¿Es la agricultura el futuro de las vacunas?

Se están cultivando biomoléculas y compuestos especiales para uso médico en plantas como la planta de tabaco comercial.

Planta del tabaco
Pixabay

En las afueras del sur de la ciudad de Owensboro en Kentucky, EE.UU., hay un edificio cuadrado y anodino. En el interior, filas e hileras de pequeñas plantas crecen bajo luces artificiales.

Se trata de una empresa de biotecnología de nueva generación: una granja molecular. Otras están floreciendo en todo Estados Unidos y en otros lugares y cultivan vacunas. Esto significa que si encontramos una vacuna contra el coronavirus que funcione, sus productos podrían ser utilizados por los hogares de todo el mundo.

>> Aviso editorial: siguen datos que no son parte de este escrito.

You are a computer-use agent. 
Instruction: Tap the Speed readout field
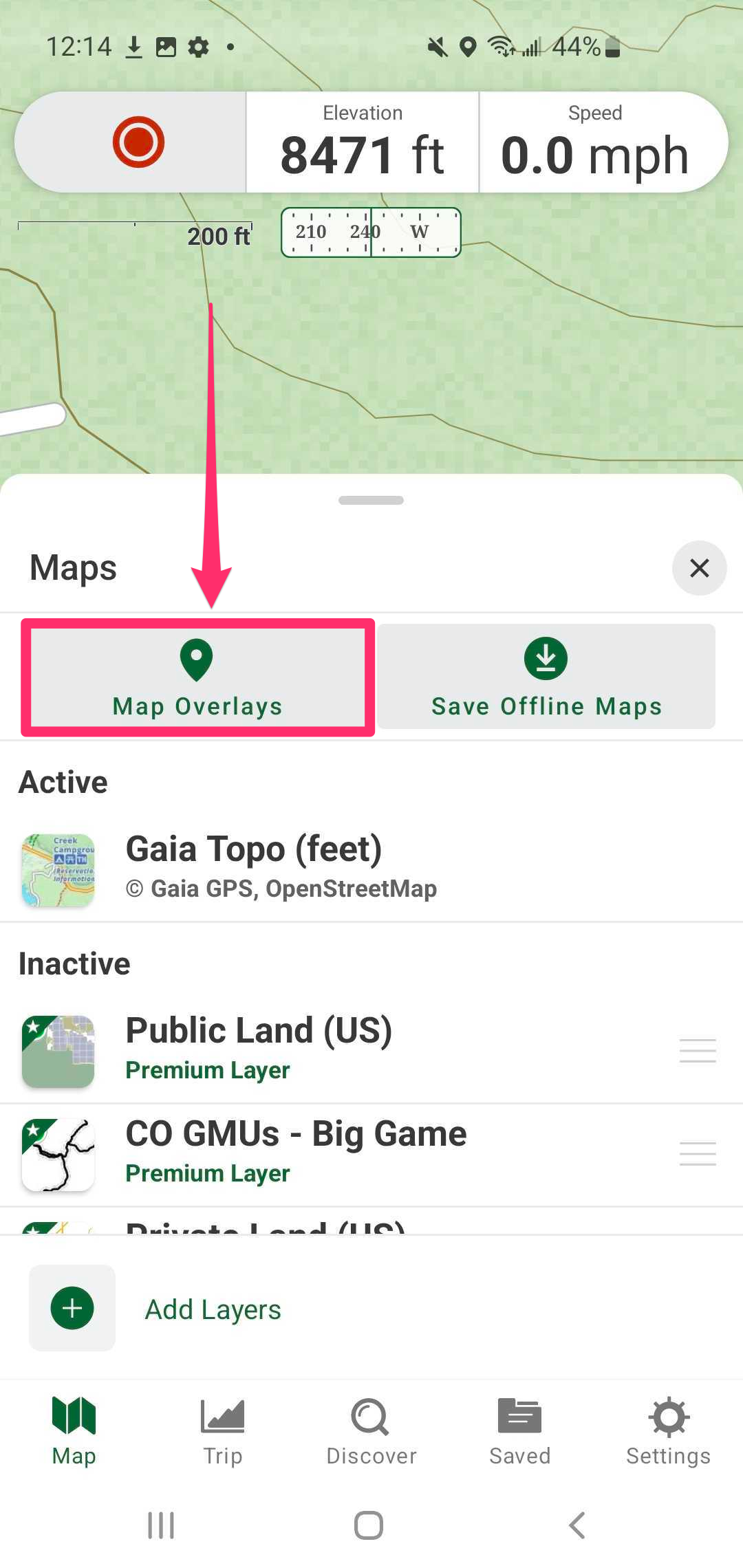596,142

La idea básica de la agricultura molecular es modificar genéticamente las plantas para que, junto con todos sus productos bioquímicos habituales, sus células produzcan biomoléculas que nos sean útiles. No es una idea nueva.

Este campo se inició en 1989, cuando investigadores arreglaron plantas de tabaco para producir una prueba de concepto de anticuerpos. Hubo mucho alboroto en la siguiente década. Una de las primeras ideas fue que esto podría producir medicinas comestibles. Los plátanos, por ejemplo, expresan las vacunas en sus células. La agricultura molecular parecía una idea que cambiaría el mundo, capaz de proporcionar medicinas de forma fácil y barata a miles de millones de personas.

Una de las razones por las que no despegó, dice el profesor Julian Ma de la Universidad de Londres, en el Reino Unido, es que puede ser difícil controlar la dosis con vacunas comestibles: "¿Cómo se puede evitar que alguien coma 20 plátanos porque cree que es bueno? Hubo un momento en el que todo el mundo se emocionó mucho. Y luego se dieron cuenta de que, oh no, en realidad no va a ser tan sencillo".

Los seres vivos tienen una biomecánica que utiliza un código de ácido nucleico como manual de instrucciones para construir proteínas. La agricultura molecular se apodera de esta maquinaria y consigue que utilice instrucciones sintéticas para producir nuevas proteínas. Pero las bacterias y otras células de mamíferos, como la célula de ovario de hámster chino (CHO), también pueden hacer esto. De hecho, las células CHO son la forma más común de cultivar proteínas. Las proteínas cultivadas se usan principalmente como fármacos, para tratar afecciones como la diabetes y los problemas de coagulación de la sangre. Los métodos de cultivo son más caros y llevan más tiempo que la agricultura molecular, pero los procesos involucrados están bien establecidos y validados por seguridad. La agricultura molecular aún no ha llegado a eso. Pero está empezando a ponerse al día.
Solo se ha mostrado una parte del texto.